Closed miguno closed 10 years ago
Hi Michael,
Thanks a lot for your email. I have been following your blogs and post very regularly on Stom and Kafka and those are excellent learning for me and this is great to see your email and your help to guide on this License issue.
Yes, you are correct, the original code is similar to Kafka Storm Spout. In the original Storm Spout Code has two part, first is Fault Tolerant Kafka Connectors ( The ZKCoordinator , DynamicBroakersReader, DynamicPartitionConnection etc) which are almost similar logic in my Spark Connector (with few minor modification to detect Spark Driver/Executor failures and Replay logic) ... But there are good amount modifications done in The Storm part of the code ( Specially there is no KafkaSoout) , where I used KafkaConsumer, the PartitionManager logic has changed to fit to Spark..etc. There is no Storm specific ack related code, no metrics are kept etc.
Can you please guide me for this cases, how do I proceed ? I am new to this process sorry about this.
I can see following point for redistribution...
a. You must give any other recipients of the Work or Derivative Works a copy of this License; and
If I include Apache V2 license , will this point be covered ?
b. You must cause any modified files to carry prominent notices stating that You changed the files; and
Shall I mention in the .Java / Readme files that this is modified from Storm Kafka Spout ? Will that help ?
C. You must retain, in the Source form of any Derivative Works that You distribute, all copyright, patent, trademark, and attribution notices from the Source form of the Work, excluding those notices that do not pertain to any part of the Derivative Works; and
What I need to do here ?
D. If the Work includes a "NOTICE" text file as part of its distribution, then any Derivative Works that You distribute must include a readable copy of the attribution notices contained within such NOTICE file, excluding those notices that do not pertain to any part of the Derivative Works, in at least one of the following places: within a NOTICE text file distributed as part of the Derivative Works; within the Source form or documentation, if provided along with the Derivative Works; or, within a display generated by the Derivative Works, if and wherever such third-party notices normally appear. The contents of the NOTICE file are for informational purposes only and do not modify the License. You may add Your own attribution notices within Derivative Works that You distribute, alongside or as an addendum to the NOTICE text from the Work, provided that such additional attribution notices cannot be construed as modifying the License.
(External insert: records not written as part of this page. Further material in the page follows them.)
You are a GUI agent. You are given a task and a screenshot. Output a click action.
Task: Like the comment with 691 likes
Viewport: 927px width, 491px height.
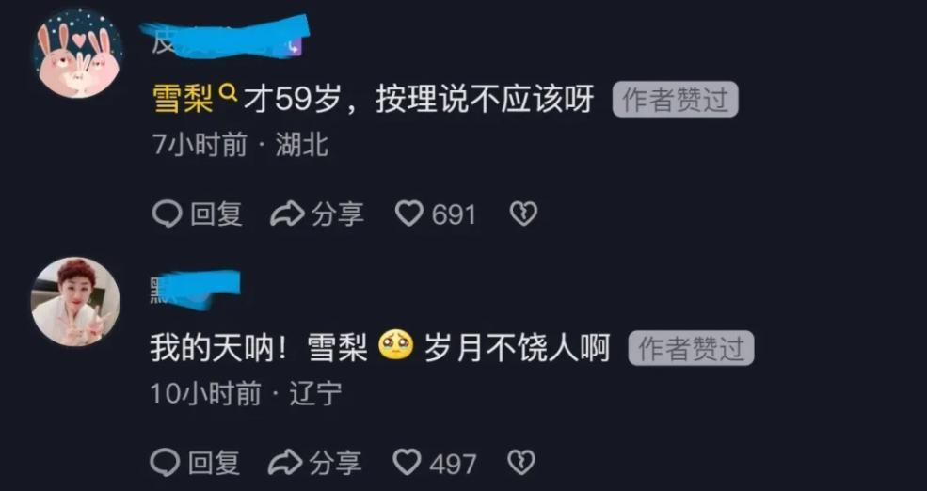409,214
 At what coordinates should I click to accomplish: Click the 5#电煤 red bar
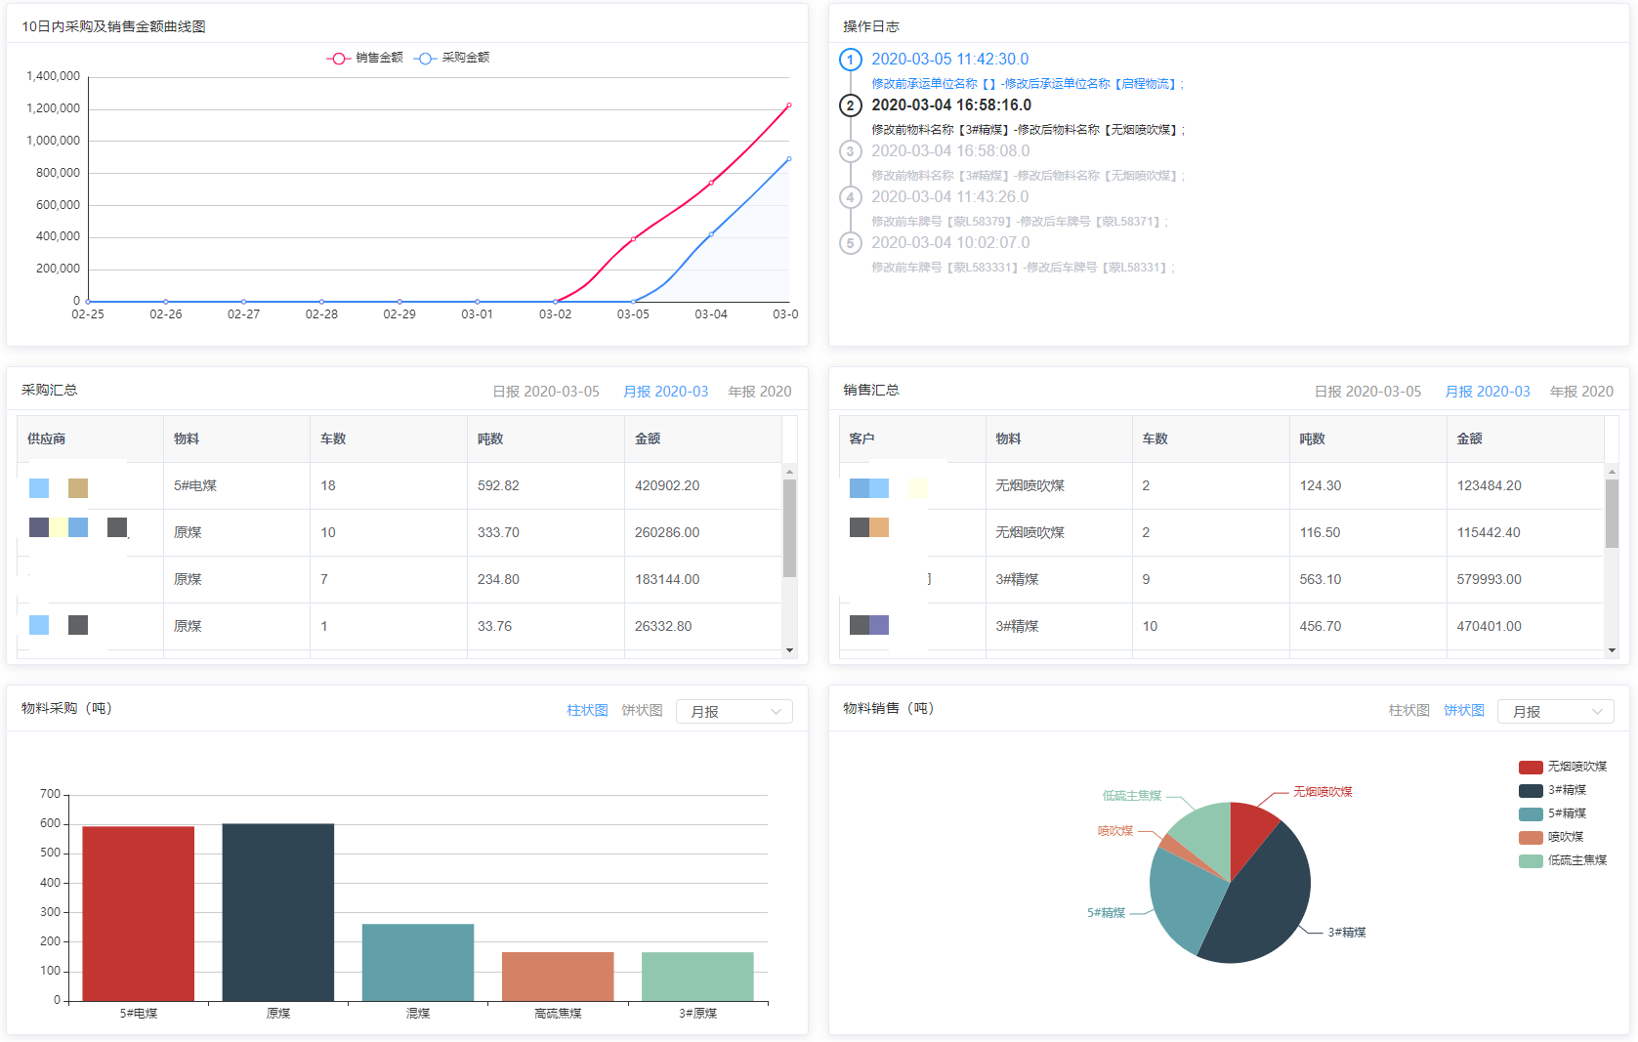(x=138, y=912)

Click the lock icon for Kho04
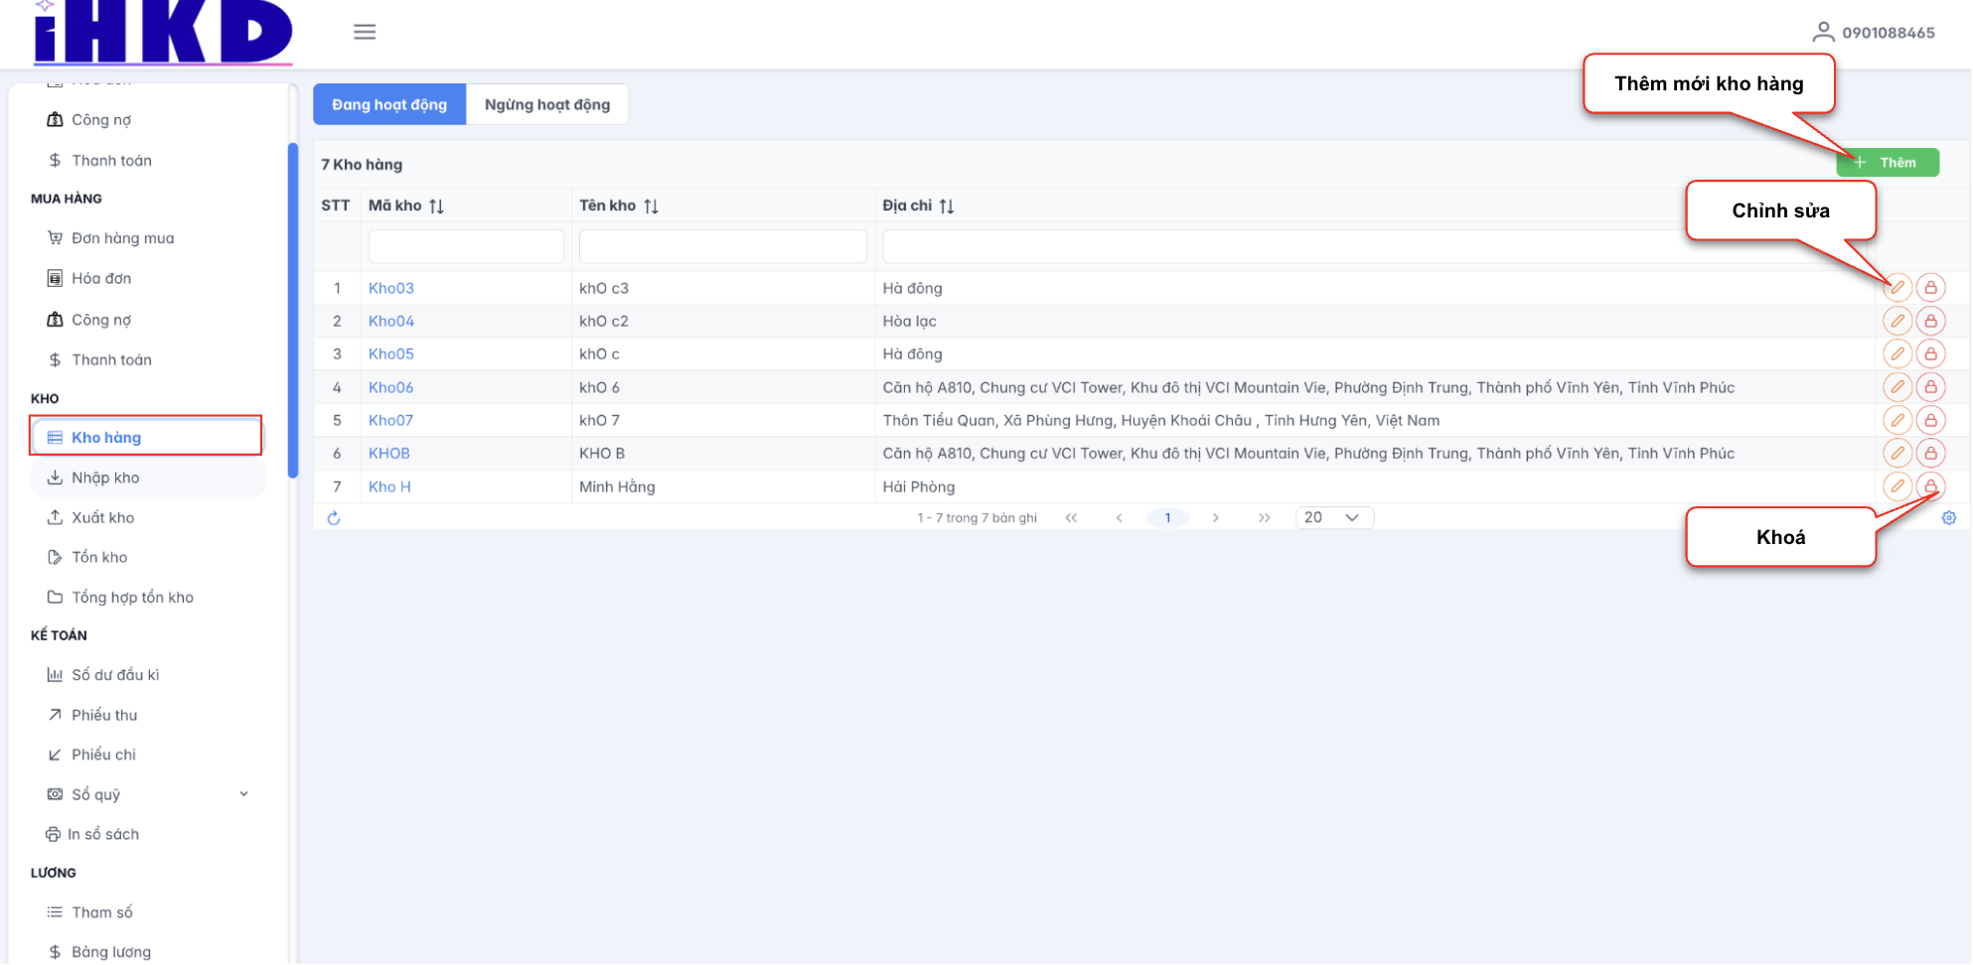[x=1929, y=322]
This work does not include any NOTICE text. So Do I need to do anything here ?
Regards, Dibyendu
On Friday, 26 September 2014 2:08 PM, Michael G. Noll notifications@github.com wrote:
Dibyendu, first, thanks for your work on providing an improved Kafka consumer for Spark Streaming. Much appreciated! I have been playing around with Kafka and Spark Streaming myself, and stumbled upon your project in the spark-user thread where you announced it last month. Since there are apparently still a couple of issues (including Spark issues) to be ironed out, I began reading your source code for further details on the current status of Kafka support in Spark Streaming -- actually because I thought that "Hey, the Apache Storm project has a reasonable Kafka spout/connector, maybe that code would help the Spark project to improve their own variant." While reading your source code that I noticed that apparently most of the code is a verbatim copy of the Kafka spout of the Apache Storm project, which was originally created by wurstmeister. In both cases the code is licensed under the Apache License v2.0, which means you can't just copy the code -- there are some rules you must follow. (And both Apache Spark and Apache Storm, as ASF projects, are using the very same license, which also means it's easy to share code amongst the projects.) Notably, "you must give any other recipients of derivative work a copy of that license, you must cause any modified files to carry prominent notices stating that you changed the files, and you must retain, in the source form of any derivative works that you distribute, all copyright, patent, trad emark, a nd attribution notices from the source form of the work, excluding those notices that do not pertain to any part of the derivative works". See Apache License v2.0 for details of what you would have to do/change/add/etc. to be license compliant. I am sure you have done this in good faith, and I am making you aware of this issue primarily to help you. Best wishes, Michael — Reply to this email directly or view it on GitHub.
Hi Mike, I have added the License File and also included comments in every Java file that code has been taken from Storm Kafka Spout and Modified for Spark Streaming. Let me know if this is fine now. Do I need to add anything in LICENSE file for copyright section ?
Dibyendu
(Disclaimer: I'm not a licensing expert either.)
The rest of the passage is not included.